Yapılacak yeni projelerle öncelikle İstanbul’da dönüşüm sorununu devletimiz çözmüş olacak.
Bu da başarıldığında birçok açıdan bambaşka bir Türkiye olacak.
Uçaklarımız devreye girecek, kendi tankımız devreye girecek, Hür Jet, Kaan devreye girecek, Kızılelma ve Anka 3 gibi projelerle zaten Türkiye bambaşka bir boyuta evrilecek.
Hızlı trenler, Togg, tarımda üretim ve gıdada atılacak adımlar…

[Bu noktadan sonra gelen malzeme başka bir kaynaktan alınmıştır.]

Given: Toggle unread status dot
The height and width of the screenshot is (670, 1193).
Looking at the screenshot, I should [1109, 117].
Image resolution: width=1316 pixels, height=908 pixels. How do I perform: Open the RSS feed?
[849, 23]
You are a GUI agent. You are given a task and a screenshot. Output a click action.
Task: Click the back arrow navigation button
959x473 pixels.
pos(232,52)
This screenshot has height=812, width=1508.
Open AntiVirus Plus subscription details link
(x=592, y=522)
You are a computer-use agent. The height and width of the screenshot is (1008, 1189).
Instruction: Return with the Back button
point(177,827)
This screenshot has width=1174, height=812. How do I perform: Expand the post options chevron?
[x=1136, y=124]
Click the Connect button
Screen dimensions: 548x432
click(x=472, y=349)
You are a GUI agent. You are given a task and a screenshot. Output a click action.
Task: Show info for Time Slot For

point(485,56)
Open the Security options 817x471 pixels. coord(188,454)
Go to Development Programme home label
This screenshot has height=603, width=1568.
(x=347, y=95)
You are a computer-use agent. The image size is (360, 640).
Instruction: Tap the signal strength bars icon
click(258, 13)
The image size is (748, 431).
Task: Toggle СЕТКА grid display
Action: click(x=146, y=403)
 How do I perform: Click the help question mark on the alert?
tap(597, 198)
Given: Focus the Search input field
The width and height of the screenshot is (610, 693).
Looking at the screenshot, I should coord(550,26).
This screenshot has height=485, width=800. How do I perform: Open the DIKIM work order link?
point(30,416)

Alt yapısını bu süreçte Türkiye tamamladı, bunu da not etmek gerekiyor.
Neticede bu ülke hepimizin. Geçmişi ile barışık, Atatürk’üne de Sultan Abdülhamit’ine de sahip çıkan bir güçlü millet…
Bu ülke hepimizin dostlar, sahip çıkalım, sevelim, bakış açımızı geliştirelim, hepimiz birbirimize saygı duyalım.
Ne olur, gençleri darlamayın, üzerlerinde baskı oluşturmayın. Emin olun, artık yalan haberle, sosyal medya anarşisi ile internet zorbalıkları ile siyasette yol alınmaz. Gelecek seçimlerde bambaşka konuları konuşacağız, akıllı olan bugünlerde milletin sinir ucuyla oynamaz, geleceğe hazırlık yapar.
Akıllı olmayandan da bu millet siyaseti kurtaracak, hiç şüpheniz olmasın.